Peuple lointain et traditions séculaires : les documentaires de Richard Stanley

Un texte signé Éric Peretti

Royaume-Uni - 1990/2002 - Richard Stanley
Titres alternatifs : Voice of the Moon (1990), The White Darkness (2002)

Profitant de la présence de Richard Stanley en tant que membre du jury lors de sa onzième édition, le LUFF organisait parallèlement à la compétition officielle une rétrospective des œuvres du cinéaste. Regroupés sous le titre judicieux OcCult Movies, les titres de cette programmation comprenaient aussi les précieux documentaires du réalisateur, trop rarement diffusés. Réunis logiquement en un double programme, VOICE OF THE MOON et THE WHITE DARKNESS partagent l’intérêt de Stanley pour les civilisations marginales, le mysticisme et les belles images.

:: ENREGISTREMENTS PRÉSENTÉS ::
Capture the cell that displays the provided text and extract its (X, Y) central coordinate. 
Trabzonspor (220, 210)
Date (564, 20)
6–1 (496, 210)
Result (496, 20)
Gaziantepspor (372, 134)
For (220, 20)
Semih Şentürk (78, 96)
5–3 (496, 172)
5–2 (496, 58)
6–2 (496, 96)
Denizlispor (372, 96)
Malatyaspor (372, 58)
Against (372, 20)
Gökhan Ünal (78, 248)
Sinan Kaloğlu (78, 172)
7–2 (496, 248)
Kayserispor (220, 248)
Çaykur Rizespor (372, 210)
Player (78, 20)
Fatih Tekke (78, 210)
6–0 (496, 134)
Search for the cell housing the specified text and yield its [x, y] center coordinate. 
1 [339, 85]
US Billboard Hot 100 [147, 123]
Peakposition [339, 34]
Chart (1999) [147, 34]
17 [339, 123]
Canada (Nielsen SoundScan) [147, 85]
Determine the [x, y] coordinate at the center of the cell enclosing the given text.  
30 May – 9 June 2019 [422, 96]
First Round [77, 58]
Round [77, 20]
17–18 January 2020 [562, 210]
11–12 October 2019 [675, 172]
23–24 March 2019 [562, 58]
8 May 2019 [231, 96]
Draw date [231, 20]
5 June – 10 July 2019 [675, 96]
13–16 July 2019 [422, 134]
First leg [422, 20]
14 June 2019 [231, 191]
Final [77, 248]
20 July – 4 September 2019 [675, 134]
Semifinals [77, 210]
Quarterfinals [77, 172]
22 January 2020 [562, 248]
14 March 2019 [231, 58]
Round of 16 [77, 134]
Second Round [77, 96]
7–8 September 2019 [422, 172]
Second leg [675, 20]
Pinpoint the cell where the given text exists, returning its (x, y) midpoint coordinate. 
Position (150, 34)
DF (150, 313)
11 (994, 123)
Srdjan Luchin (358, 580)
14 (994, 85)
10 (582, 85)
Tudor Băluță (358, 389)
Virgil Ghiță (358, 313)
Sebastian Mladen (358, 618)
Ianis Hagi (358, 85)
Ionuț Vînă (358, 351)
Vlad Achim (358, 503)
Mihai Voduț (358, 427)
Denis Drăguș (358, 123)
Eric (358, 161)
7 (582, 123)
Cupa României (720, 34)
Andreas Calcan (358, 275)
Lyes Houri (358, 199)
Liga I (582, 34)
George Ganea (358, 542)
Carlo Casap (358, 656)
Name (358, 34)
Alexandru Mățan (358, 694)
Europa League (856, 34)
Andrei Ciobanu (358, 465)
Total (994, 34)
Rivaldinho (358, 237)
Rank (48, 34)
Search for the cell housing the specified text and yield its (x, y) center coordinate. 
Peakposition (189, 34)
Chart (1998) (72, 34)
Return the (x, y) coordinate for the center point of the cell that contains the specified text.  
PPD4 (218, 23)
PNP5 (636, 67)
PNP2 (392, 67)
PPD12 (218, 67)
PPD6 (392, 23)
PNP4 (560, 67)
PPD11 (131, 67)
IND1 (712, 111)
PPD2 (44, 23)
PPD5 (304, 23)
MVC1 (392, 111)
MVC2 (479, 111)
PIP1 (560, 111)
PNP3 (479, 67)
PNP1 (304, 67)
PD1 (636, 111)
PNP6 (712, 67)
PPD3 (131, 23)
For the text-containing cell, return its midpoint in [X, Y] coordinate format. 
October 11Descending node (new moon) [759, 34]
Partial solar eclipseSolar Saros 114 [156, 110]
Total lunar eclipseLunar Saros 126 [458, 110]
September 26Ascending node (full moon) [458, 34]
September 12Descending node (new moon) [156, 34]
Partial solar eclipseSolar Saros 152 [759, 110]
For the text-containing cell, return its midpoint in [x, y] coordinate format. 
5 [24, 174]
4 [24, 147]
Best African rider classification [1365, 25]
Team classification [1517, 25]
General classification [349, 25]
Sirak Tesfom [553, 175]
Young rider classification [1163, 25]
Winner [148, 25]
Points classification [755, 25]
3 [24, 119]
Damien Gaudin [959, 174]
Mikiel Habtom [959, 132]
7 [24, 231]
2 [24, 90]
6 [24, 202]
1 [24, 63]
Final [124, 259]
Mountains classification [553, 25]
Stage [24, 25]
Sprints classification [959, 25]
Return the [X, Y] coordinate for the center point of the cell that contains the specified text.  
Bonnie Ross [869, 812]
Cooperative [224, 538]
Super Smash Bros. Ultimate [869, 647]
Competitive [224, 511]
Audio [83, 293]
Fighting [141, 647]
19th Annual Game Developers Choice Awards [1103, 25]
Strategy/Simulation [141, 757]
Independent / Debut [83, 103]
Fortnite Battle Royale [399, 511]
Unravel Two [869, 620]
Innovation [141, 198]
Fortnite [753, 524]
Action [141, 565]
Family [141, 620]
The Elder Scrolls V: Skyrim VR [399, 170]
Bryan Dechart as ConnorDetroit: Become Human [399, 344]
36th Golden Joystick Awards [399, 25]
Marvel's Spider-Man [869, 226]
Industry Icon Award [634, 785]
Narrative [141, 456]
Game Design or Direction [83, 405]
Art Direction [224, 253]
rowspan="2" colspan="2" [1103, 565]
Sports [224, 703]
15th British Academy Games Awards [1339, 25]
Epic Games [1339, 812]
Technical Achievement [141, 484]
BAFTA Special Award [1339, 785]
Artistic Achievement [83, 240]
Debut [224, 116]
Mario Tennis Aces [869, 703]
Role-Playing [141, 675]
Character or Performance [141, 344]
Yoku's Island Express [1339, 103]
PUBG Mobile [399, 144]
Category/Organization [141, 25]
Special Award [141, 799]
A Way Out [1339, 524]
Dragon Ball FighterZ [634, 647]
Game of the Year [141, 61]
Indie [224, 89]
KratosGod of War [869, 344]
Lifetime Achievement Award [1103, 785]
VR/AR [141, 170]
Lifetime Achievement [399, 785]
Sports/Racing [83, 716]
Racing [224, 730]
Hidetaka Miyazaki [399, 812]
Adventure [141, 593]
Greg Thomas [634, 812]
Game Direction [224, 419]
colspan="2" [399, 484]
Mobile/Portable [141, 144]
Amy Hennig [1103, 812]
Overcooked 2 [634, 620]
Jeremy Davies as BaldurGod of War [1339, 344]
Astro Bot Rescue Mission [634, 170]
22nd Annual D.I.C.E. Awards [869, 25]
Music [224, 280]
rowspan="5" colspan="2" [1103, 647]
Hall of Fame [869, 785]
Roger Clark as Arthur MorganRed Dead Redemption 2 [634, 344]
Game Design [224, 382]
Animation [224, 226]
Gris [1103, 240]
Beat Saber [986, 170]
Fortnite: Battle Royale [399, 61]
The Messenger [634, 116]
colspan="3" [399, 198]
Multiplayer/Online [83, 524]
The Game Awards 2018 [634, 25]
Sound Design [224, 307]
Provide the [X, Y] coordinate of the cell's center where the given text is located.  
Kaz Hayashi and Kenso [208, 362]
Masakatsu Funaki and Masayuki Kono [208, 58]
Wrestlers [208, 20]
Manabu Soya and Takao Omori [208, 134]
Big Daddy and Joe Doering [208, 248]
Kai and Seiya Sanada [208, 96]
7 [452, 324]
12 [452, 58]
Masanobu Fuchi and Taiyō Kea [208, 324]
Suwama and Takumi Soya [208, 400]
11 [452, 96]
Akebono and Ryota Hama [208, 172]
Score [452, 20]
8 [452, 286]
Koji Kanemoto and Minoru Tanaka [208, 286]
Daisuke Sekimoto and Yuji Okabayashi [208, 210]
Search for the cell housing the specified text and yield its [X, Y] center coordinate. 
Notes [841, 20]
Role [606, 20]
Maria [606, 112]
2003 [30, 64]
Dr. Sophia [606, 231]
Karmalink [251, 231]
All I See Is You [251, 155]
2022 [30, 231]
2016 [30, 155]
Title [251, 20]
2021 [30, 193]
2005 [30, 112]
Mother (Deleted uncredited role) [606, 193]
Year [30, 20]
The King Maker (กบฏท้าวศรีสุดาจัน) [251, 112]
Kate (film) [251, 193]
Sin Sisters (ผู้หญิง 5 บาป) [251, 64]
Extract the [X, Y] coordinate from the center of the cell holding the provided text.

:: CONSIGNES À SUIVRE ::
[1] Pouvez-vous recopier les enregistrements, de leur début jusqu'à la ligne contenant "Cupa României (720, 34)" incluse, en substituant "Semi-finals" à "Semifinals" et en laissant tout le reste intact ?
[2] Pouvez-vous prolonger le texte sur les documentaires de Richard Stanley à partir de sa dernière phrase ?

:: RÉPONSES ATTENDUES ::
[1]
Capture the cell that displays the provided text and extract its (X, Y) central coordinate. 
Trabzonspor (220, 210)
Date (564, 20)
6–1 (496, 210)
Result (496, 20)
Gaziantepspor (372, 134)
For (220, 20)
Semih Şentürk (78, 96)
5–3 (496, 172)
5–2 (496, 58)
6–2 (496, 96)
Denizlispor (372, 96)
Malatyaspor (372, 58)
Against (372, 20)
Gökhan Ünal (78, 248)
Sinan Kaloğlu (78, 172)
7–2 (496, 248)
Kayserispor (220, 248)
Çaykur Rizespor (372, 210)
Player (78, 20)
Fatih Tekke (78, 210)
6–0 (496, 134)
Search for the cell housing the specified text and yield its [x, y] center coordinate. 
1 [339, 85]
US Billboard Hot 100 [147, 123]
Peakposition [339, 34]
Chart (1999) [147, 34]
17 [339, 123]
Canada (Nielsen SoundScan) [147, 85]
Determine the [x, y] coordinate at the center of the cell enclosing the given text.  
30 May – 9 June 2019 [422, 96]
First Round [77, 58]
Round [77, 20]
17–18 January 2020 [562, 210]
11–12 October 2019 [675, 172]
23–24 March 2019 [562, 58]
8 May 2019 [231, 96]
Draw date [231, 20]
5 June – 10 July 2019 [675, 96]
13–16 July 2019 [422, 134]
First leg [422, 20]
14 June 2019 [231, 191]
Final [77, 248]
20 July – 4 September 2019 [675, 134]
Semi-finals [77, 210]
Quarterfinals [77, 172]
22 January 2020 [562, 248]
14 March 2019 [231, 58]
Round of 16 [77, 134]
Second Round [77, 96]
7–8 September 2019 [422, 172]
Second leg [675, 20]
Pinpoint the cell where the given text exists, returning its (x, y) midpoint coordinate. 
Position (150, 34)
DF (150, 313)
11 (994, 123)
Srdjan Luchin (358, 580)
14 (994, 85)
10 (582, 85)
Tudor Băluță (358, 389)
Virgil Ghiță (358, 313)
Sebastian Mladen (358, 618)
Ianis Hagi (358, 85)
Ionuț Vînă (358, 351)
Vlad Achim (358, 503)
Mihai Voduț (358, 427)
Denis Drăguș (358, 123)
Eric (358, 161)
7 (582, 123)
Cupa României (720, 34)

[2]
VOICE OF THE MOON est le fruit d’une frustration. Établi en Angleterre, Richard Stanley en a assez de tourner des vidéo-clips pour survivre. En 1988, n’arrivant pas à trouver de financement pour monter son premier long métrage, il décide de s’embarquer pour l’Afghanistan avec un convoi des Nations Unis, accompagné de son cameraman Immo Horn. Une fois sur place, ils se rendent vite compte qu’en restant avec l’organisation officielle, ils ne verraient pas vraiment le pays et décident de s’aventurer à l’intérieur des terres avec les moudjahidin. Les images qu’ils vont ramener seront exceptionnelles à plus d’un titre. À l’époque, le pays est toujours en guerre contre l’URSS et les quelques reportages tournés sur place sont réalisés en vidéo. Les batteries des caméras n’ayant qu’une autonomie très limitée, et l’électricité ne drainant que les grands axes, les journalistes ne peuvent s’aventurer au-delà d’une demi-heure de route. Stanley et Horn sont équipés de petites caméras 16mm à ressort qui leur permettent de filmer discrètement, sans avoir besoin de d’être rechargées. Le seul inconvénient de ce matériel est l’absence d’enregistrement sonore. Mais cela ne pose guère de problèmes aux deux hommes qui ignorent encore ce qu’ils vont filmer et ce qu’ils feront des images.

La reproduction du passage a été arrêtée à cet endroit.